Mãe, imigrante e amiga trabalhadora


Fim de semana passado escrevi sobre os eventos do fim de semana e um deles foi bem especial: um churrasco com um grupo de brasileiros que moram no Chile. Já participei de vários grupos desse tipo, mas nenhum é tão animado e alto astral como esse.



Tive muitas experiências com brasileiros aqui no Chile e algumas delas foram bem desagradáveis, diria até traumáticas. Sabe por que isso acontece? Porque muitas dessas pessoas assimilam o que existe de pior na sociedade chilena que é o “arribismo”. Antes que você fique em dúvida e se pergunte: o que é isso? Eu explico.

O arribista no Chile nada mais é do que conhecemos como emergentes no Brasil, ou seja, pessoas de classe média que, às vezes, têm uma situação econômica um pouquinho melhor e já se acham novos ricos. É aquela pessoa ambiciosa que valoriza bens materiais, status, alguém que aparenta ter uma situação sócio econômica que, muitas vezes, não condiz com a sua realidade.

Essas pessoas geralmente julgam os demais por coisas como: as roupas que usam, o carro que elas têm (ou não), a profissão delas, o bairro onde vivem ou o colégio onde os filhos estudam. Particularmente, não gosto de pessoas assim porque não está entre os meus valores esse tipo de mentalidade.

Venho de uma família simples, tenho uma vida sem luxos, muito classe média e tenho noção da minha condição e, honestamente, me sinto muito feliz. Porque tenho liberdade para fazer minhas escolhas, além disso, à noite durmo bem já que nunca precisei de muito para ser feliz.

Por isso, esse grupo que participo me fascina tanto: pela diversidade de histórias e a simplicidade das pessoas. É tão bom viver com pessoas que vivem no mundo real como nós, que usam transporte coletivo, fazem as próprias compras, quebram a cabeça para organizar as contas e ainda encontram tempo para um churrasquinho e a cervejinha.

Porque imigrar é algo cheio de perrengues, muito longe dessa fantasia de que sua vida muda totalmente para melhor. Muda sim. Tem coisas boas e ruins, como em qualquer situação. Desse grupo do churrasco, destaco duas histórias que são muito diferentes da minha e, ao mesmo tempo, tão iguais no sentir como imigrante.

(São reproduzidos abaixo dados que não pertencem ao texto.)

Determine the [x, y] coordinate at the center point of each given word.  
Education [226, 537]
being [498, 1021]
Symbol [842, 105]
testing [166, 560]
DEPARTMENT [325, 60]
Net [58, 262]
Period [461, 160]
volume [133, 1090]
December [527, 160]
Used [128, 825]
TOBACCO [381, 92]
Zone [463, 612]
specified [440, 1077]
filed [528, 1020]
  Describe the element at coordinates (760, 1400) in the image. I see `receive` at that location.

Duas mulheres maravilhosas de distintas regiões do Brasil. Vamos chamá-las de Marias. A Maria do Nordeste é formada em Fisioterapia. Conheceu o marido chileno no Brasil, casaram-se, tiveram duas filhas e, depois de passar alguns perrengues vivendo com os pais dela, decidiram morar no Chile. Maria não tem tempo para nada e o dinheiro é curto, portanto, até hoje não conseguiu validar seus estudos. Ela trabalha vendendo doces e salgados brasileiros para os compatriotas que sentem saudades da nossa gastronomia. A família dela mora na mesma comuna do hospital onde o marido de Maria trabalha como auxiliar de serviços gerais.

Já a Maria do Sudeste é uma trabalhadora da zona rural do interior de São Paulo, onde cortava cana. Foi nesse ofício que ela conheceu o marido haitiano. Ele ouviu falar que o Chile era um país com boas oportunidades e juntos decidiram migrar para cá. Trouxeram a filha mais velha (que nasceu quando Maria era muito jovem) e juntos tiveram outra menina que nasceu em Santiago. Maria faz limpeza num hospital, trabalha dois dias e folga dois. O marido se vira como motorista de aplicativo e eles moram na periferia de Santiago.

Assim como essas Marias, conheci outras com uma situação similar, mas com um desfecho diferente ao chegar aqui porque os maridos tinham uma situação financeira melhor e, consequentemente, elas tiveram uma vida financeiramente mais tranquila. Mulheres que puderam optar por ficar em casa e não sair para trabalhar fora, assumiram o trabalho doméstico não remunerado e se dedicam a outras atividades no tempo livre.

Pessoalmente, me identifico mais com as Marias que trabalham fora e tenho mais assunto para conversar com elas. Mesmo que a gente venha de lugares diferentes, com situações sócio econômicas e histórias de vidas distintas, encontro mais pontos de conexão com elas.

E olha que eu já participei de grupos de mães aqui no Chile e fui a muitos encontros, conheci diversas mães e, sinceramente, dali nenhuma amizade vingou. Ser mãe é muito legal, mas não necessariamente te conecta com outra mulher. É preciso muito mais que isso para que a gente consigo conversar e também se interesse pela história de vida de outra pessoa. Quando a gente é mãe, mulher, imigrante e trabalhadora, a conexão é ainda maior porque compartilhamos vários sentimentos que nos acompanham todos os dias nessa caminhada fora do nosso país de origem.